Dear G:
In an effort to understand your position, I've outlined your argument (as I understand it) against taking down Confederate flags, and statues of Confederate generals, as well as ‘heroes’ of the so-called Indian Wars.
Do you agree with the following bullet points — and if you only agree with some, can you take a moment to identify those you don't agree with, and explain why?
- Hitler’s Holocaust was a genocide that wiped out most Eastern European Jews (at least 6 million) along with other ethnicities, plus dissenting intellectuals, the old and infirm, and so on.
- Stalin presided over a genocide, with current estimates suggesting that he killed as many as 20 million Russian citizens -- far more than even Hitler -- via the Ukrainian famine, show trials, mass executions, and the Gulag (and Hitler apparently learned techniques for efficient mass-murder from Stalin — see Timothy Snyder's "Bloodlands" and "Black Earth").
- A succession of American leaders perpetuated a several-hundred-years-long genocide — American slavery -- which in its way was as horrific as the Hitler and Stalin genocides -- and perhaps worse, because its habits, attitudes, and behaviors were so fundamentally a part of the formation of the earliest American culture, that our system partially formed around them.
- The slaughter of Native Americans by our government was another genocide.
Do you agree with the following:
- Though our country was rhetorically founded on the principle of equality among people, the Constitution asserted this principle without addressing a horrific, foundational flaw. When the text spoke about men, the word did not include Black American slaves, women, Native Americans, or (for the most part) people without land. The Constitution made explicit that slavery was fully sanctioned by defining Black American slaves as only 3/5 human.
- Roughly 80 years later, this astonishing flaw was partly corrected by the Second American Revolution (the Civil War), and Constitutional Amendments that were passed during and after, driven by Abraham Lincoln, to recalibrate the definition of equality by declaring Black Americans to be fully human, and explicitly eliminating the right to enslave them (or anyone).
- Other facets of the Constitution’s original sin were corrected in later years, via Amendments that granted women the right to vote, etc., and by a gradual cultural and legal shift which, among other things, led to the recognition of Native Americans as fully human (which led — haltingly — to revisiting treaties broken by past administrations), passing laws that ostensibly protect Americans who are not wealthy landowners, and, most fundamentally, passing Civil Rights and Voting Rights laws to eliminate slavery-by-another-name: Jim Crow.

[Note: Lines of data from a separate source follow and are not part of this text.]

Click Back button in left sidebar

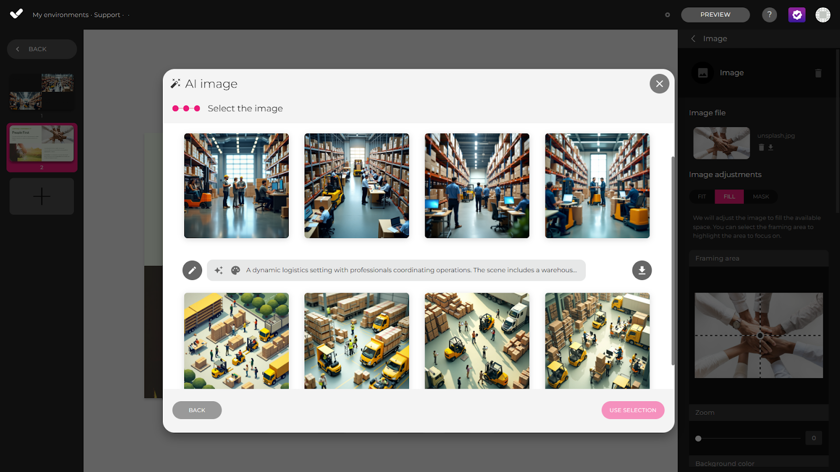pos(42,49)
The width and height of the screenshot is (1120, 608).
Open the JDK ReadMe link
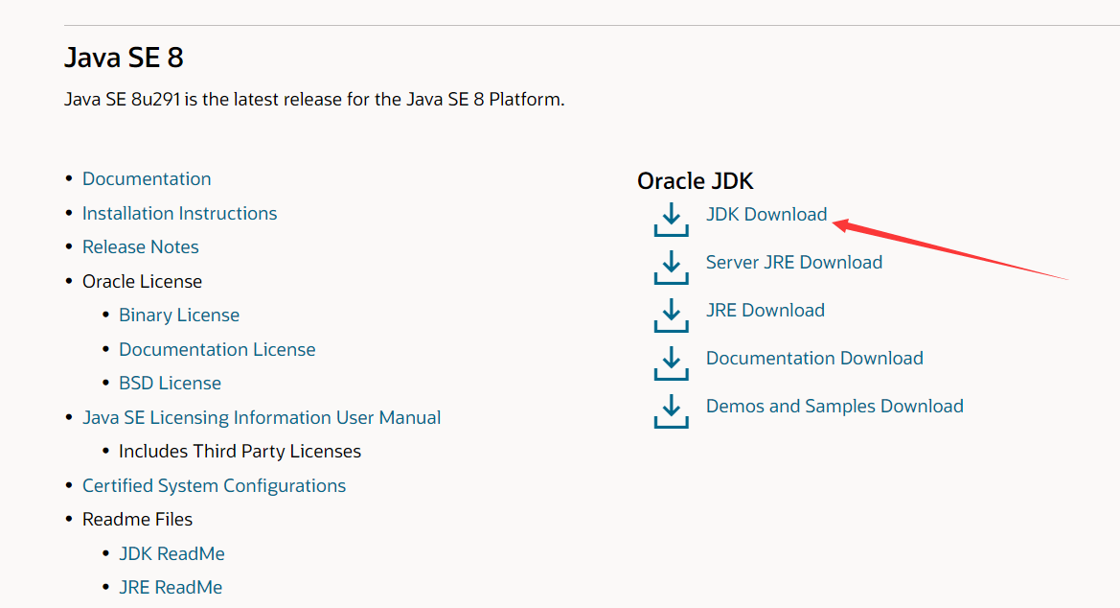pos(171,554)
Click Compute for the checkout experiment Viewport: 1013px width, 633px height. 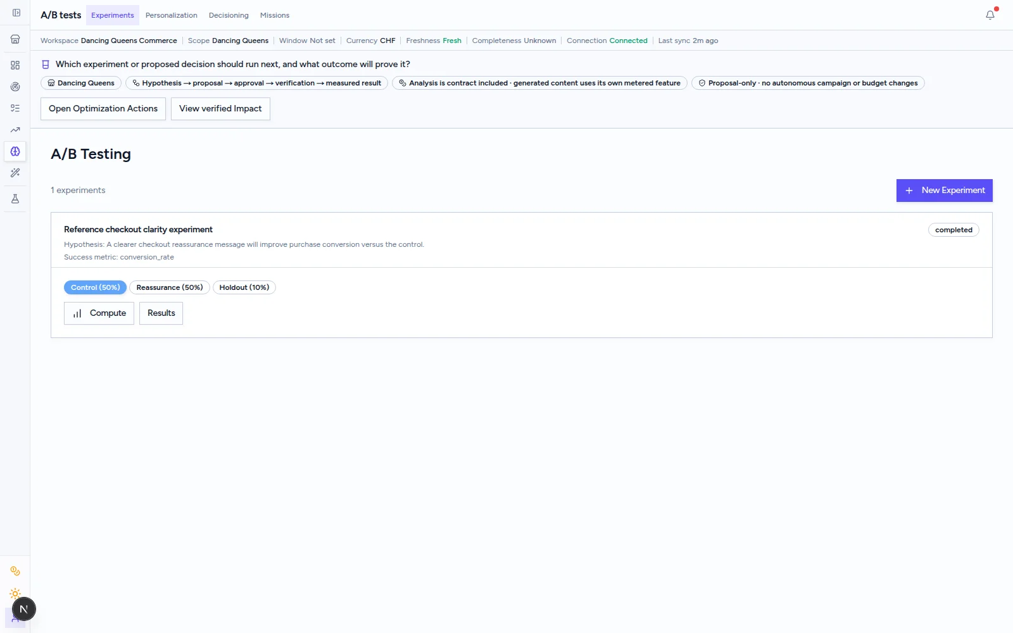tap(99, 313)
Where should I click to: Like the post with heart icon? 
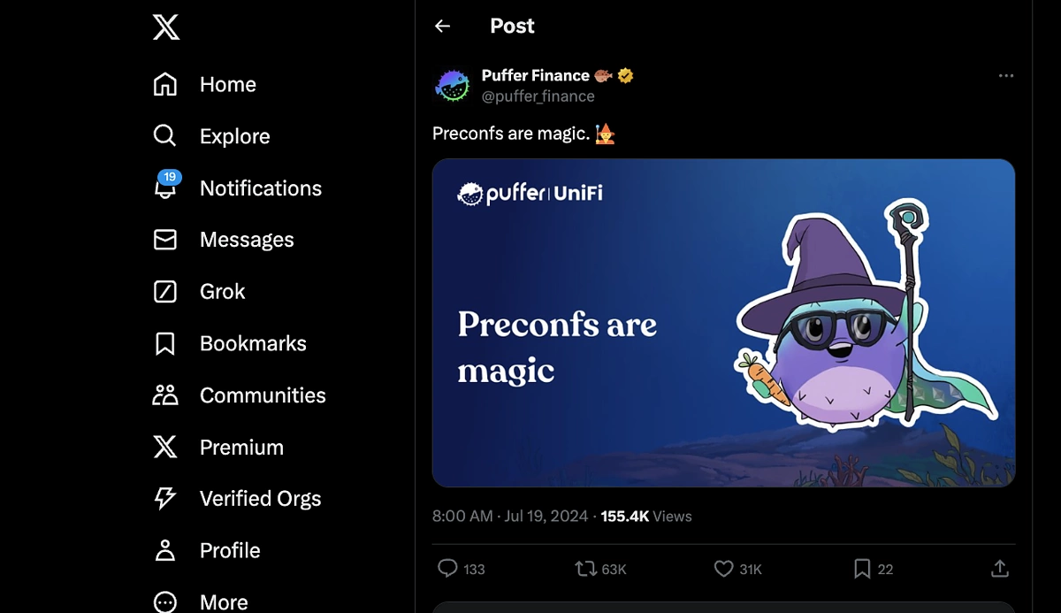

If I was wrong in believing that you were suggesting the following, please, please correct me. I thought you were saying that:
- Statues and Confederate flags that celebrate the treasonous American leaders and generals who supported the genocide against Black American slaves by embracing Southern secession, should be left intact and in place as important historical artifacts, and to support the First Amendment rights of the significant percentage of Americans who continue to regard Black Americans as sub-human (often along with Jews and other non-Christian ethnicities). (Question: while some Southern leaders and generals did indeed fight and die bravely, does their physical courage override their belief that the South had the right to continue to treat Black Americans as sub-human, and to continue to enslave them? NOTE: Many Nazi's and members of Stalin's armies and secret police also fought and died bravely.)
If what I’ve outlined above is substantially accurate, can you tell me whether you agree or disagree with any or all of the following logical extensions — and if you disagree, why?
- Any statues of Hitler and his generals erected during WW II and placed in prominent places in German cities, should have been left in place after the war -- both as important historical artifacts, and out of respect for the rights of unrepentant former Nazi Party members, who were repatriated as citizens of post-war Germany.
- The statues of Stalin, erected in many prominent places in Russian cities, should have been left intact after his death -- again, both as important historical artifacts, and out of respect for the views of pro-Stalin Russians, including ex-KGB members, who continued to live among the Russian population.
- The statues of American generals who fought and died in the so-called Indian Wars (another American genocide) should be left intact, again both as important historical artifacts, and out of respect for the differing views of Americans who continue to believe that "Manifest Destiny," as one example, was a valid reason for slaughtering Native Americans who, in the opinion of some even today, remain sub-human.
I’ll end this note with another question: as a Jew, and supporter of retaining Confederate flags in public spaces, how would you react if you visited Berlin and found Nazi flags flying in prominent places? Would you, indeed, regard this as a valid preservation of important historical artifacts, out of respect for the differing views of German citizens who continue to support Nazi ideology?
Look forward to any clarifications. Thank you!